Required work >> How would the post below about running the Mona Lisa evolution demo in parallel go on after its final sentence? Write the continuation.

Passage for review >>
-- Opening Marker --

When posted about the Mona Lisa evolution demo I got a request to make it possible to run it in parallel.
At first I thought; “How hard can it be?”
But it turned out to be more than hard, I’m starting to think that it is impossible.
The first approach that everyone points to is:
1) Run separate islands in parallel.
The idea is to run a separate island per node in a cluster and let that island have it’s own population of evolving individuals.
Add one node and the problem is solved twice as fast, add another one and it’s solved three times as fast.
Let’s say that it takes about 10 to 15 minutes to solve the problem on a single machine, then it is very likely that it will take 10 to 15 minutes on other machines to.
So you will not gain much by adding nodes to this solution since each node will solve the problem in about 10 minutes at best.
No matter if you throw hundreds of nodes at it, the best node will still average in at about 10 minutes.
This is probably the worst solution.
The next solution looks fine in theory:
2) Run islands in parallel and report back to the root node after each generation.
This is a similar solution as the first one, but instead of running them in isolation, they report back to the root node after each generation and let the root decide what individuals to keep or discard.
Let’s say that one out of ten mutations are positive then we increase the chance to get a positive mutation by one tenth per node we add.
So if we have 10 nodes, then we are very likely to get a positive mutation each generation.
This should solve it, right?
NOPE! (sort of)
The problem with this solution is that it is extremely chatty, the performance gain you get from this is eaten by the overhead of the communication.
There is allot of data that needs to be passed around each generation.
This could work well if the fitness function takes allot more time than the communication, but in my case it doesn’t.
3) Partition the workload and use deterministic evolution per node.
I had some big hopes for this one.
The idea was to avoid sending as much data between nodes by using deterministic evolution per node (init the random generator with the same seed).

-- Closing Marker --

Data to examine >>
-- Opening Marker --

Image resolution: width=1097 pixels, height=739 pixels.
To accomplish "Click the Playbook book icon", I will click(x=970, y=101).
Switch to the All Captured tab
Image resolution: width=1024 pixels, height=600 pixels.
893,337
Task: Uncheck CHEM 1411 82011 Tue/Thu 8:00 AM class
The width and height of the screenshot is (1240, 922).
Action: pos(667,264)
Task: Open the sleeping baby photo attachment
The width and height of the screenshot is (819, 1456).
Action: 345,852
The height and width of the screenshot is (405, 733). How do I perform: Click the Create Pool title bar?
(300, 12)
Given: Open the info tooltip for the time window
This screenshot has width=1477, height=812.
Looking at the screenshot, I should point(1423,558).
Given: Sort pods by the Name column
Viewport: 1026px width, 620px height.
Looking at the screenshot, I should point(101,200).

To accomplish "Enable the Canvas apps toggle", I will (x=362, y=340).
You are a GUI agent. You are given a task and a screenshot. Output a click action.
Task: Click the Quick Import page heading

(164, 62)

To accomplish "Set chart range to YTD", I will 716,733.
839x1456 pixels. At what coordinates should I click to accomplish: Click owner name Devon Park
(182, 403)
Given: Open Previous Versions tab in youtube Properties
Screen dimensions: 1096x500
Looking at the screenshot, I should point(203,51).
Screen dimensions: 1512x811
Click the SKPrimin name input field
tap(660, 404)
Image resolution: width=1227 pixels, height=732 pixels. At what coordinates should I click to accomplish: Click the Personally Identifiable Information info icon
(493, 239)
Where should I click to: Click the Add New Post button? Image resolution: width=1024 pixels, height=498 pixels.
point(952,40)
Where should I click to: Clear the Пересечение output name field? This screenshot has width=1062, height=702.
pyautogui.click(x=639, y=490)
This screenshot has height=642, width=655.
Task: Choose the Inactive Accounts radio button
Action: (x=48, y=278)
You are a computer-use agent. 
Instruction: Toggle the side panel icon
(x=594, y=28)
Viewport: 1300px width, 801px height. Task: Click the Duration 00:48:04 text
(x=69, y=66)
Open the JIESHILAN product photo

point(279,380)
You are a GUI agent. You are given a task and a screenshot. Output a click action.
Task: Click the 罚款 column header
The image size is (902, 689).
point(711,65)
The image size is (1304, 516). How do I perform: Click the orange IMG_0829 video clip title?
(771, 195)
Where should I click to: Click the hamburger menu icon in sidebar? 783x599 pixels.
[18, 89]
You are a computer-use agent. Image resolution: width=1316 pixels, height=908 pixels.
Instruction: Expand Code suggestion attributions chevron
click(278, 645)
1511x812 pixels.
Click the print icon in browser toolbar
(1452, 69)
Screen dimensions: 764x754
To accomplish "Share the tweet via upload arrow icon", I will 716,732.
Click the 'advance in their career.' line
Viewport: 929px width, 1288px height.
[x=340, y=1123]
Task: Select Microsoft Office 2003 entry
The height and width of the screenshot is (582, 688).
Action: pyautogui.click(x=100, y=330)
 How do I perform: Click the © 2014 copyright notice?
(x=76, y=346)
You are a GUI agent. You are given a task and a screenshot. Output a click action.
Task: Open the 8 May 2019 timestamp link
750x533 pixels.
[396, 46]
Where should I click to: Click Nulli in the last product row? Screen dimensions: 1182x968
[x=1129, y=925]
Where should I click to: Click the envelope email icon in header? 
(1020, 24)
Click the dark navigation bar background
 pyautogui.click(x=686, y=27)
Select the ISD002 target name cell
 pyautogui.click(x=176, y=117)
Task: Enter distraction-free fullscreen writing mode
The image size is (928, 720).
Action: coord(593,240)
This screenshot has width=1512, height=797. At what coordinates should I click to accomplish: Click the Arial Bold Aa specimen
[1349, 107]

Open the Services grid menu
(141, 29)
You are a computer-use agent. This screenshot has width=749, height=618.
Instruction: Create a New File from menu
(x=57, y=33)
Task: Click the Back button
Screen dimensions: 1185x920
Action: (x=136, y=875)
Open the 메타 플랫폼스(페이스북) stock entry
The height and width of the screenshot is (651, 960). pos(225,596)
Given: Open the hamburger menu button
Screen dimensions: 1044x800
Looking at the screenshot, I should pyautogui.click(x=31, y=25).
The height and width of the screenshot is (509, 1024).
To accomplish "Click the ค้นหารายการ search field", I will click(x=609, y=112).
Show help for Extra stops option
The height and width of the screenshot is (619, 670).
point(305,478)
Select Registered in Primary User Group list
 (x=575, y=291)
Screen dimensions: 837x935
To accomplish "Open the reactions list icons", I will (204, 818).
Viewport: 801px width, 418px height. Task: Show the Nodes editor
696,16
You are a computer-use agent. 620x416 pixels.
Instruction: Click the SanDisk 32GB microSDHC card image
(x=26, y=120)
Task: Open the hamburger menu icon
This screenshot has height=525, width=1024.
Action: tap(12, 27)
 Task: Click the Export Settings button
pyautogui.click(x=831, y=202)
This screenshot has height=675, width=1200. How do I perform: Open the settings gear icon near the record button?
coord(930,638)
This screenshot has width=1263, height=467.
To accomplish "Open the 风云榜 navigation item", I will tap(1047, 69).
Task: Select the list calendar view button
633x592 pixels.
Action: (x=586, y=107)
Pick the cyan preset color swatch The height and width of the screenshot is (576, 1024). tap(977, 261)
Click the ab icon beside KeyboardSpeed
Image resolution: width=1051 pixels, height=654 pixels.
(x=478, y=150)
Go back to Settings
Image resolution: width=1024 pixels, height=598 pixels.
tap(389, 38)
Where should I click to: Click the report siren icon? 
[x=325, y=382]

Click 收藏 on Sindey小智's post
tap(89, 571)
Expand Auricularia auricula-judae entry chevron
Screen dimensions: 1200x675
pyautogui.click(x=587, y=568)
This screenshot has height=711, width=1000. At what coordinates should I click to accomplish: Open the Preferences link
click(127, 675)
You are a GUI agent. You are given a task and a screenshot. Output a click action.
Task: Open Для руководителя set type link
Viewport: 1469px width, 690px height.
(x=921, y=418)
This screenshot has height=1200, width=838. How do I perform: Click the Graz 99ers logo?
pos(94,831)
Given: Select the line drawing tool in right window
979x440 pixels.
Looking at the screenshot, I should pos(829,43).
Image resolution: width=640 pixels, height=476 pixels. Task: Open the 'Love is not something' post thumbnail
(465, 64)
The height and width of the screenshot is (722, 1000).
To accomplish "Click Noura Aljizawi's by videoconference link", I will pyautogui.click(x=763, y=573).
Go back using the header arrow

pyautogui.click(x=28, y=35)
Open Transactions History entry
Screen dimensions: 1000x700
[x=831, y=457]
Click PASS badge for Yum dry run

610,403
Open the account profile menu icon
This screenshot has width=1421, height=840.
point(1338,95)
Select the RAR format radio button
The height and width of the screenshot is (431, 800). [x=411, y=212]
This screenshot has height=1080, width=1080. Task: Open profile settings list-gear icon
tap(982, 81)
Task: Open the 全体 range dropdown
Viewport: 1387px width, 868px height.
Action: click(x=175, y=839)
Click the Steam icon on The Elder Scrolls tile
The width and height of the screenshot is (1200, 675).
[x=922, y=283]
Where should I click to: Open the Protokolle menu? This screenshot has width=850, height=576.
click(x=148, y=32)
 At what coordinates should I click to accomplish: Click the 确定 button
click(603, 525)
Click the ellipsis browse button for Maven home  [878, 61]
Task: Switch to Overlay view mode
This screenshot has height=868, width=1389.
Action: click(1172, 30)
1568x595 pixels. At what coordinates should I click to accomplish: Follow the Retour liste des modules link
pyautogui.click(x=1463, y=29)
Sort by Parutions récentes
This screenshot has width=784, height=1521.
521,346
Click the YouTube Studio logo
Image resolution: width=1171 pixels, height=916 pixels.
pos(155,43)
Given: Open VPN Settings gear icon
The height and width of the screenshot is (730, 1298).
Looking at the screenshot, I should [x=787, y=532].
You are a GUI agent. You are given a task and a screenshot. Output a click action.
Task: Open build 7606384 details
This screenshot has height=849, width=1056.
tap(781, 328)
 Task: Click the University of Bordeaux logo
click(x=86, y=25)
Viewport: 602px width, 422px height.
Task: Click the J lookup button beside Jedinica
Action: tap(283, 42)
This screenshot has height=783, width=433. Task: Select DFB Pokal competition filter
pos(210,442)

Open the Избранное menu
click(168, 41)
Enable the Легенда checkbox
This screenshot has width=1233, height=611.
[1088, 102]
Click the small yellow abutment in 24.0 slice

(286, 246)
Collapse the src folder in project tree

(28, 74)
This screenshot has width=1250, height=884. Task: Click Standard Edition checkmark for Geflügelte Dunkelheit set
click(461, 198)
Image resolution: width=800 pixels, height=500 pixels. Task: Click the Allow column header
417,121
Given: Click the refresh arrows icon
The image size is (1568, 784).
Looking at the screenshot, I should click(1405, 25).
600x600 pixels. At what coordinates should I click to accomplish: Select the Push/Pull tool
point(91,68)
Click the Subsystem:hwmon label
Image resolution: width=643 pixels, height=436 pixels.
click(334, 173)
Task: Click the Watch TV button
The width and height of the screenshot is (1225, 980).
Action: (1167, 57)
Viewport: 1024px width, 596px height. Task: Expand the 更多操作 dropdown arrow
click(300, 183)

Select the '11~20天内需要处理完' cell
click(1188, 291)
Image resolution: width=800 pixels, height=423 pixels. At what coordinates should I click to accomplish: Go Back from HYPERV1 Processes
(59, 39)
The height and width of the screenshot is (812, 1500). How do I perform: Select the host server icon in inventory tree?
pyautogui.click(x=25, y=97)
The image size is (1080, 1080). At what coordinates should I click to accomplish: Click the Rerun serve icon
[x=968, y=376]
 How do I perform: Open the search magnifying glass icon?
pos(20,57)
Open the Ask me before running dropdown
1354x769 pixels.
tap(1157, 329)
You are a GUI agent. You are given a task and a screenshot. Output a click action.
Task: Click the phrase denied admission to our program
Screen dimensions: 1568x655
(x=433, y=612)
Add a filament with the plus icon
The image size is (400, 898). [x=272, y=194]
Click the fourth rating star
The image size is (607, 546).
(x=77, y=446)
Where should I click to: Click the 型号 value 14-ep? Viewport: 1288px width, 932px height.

-- Closing Marker --

Exercise output >>
So that each node evolves the _same_ image, but only renders and calculates fitness for a small part of it and then reports back the partitioned fitness to the root node that then decides if the image should be kept or not.
This way, only the fitness value and an accept message would be passed between nodes and the root.
The communications overhead is sort of small here, so that is all nice.
So if I have two nodes, one would think that it would only take half the time to render each partition than if you only have one node.
However this turned out to be wrong too, since allot of polygons in the image covers the area for more than one node, those polygons have to be (partially) rendered by multiple nodes.
So instead of getting a 100% performance boost from this, the actual performance gain was only about 35%.
35% faster rendering minus the overhead of communication gives this approach a total perf boost of 25-30% per node.
Not that impressive at all, but it does work.
There are also variations on the above approaches, but all of the ones I’ve tried fails on either the communication overhead or bad understanding of probability theory.
One such example is “Don’t communicate that often, make a batch and select the best one from that batch” , that one falls under the probability theory part ;-)
How about making it really genetic?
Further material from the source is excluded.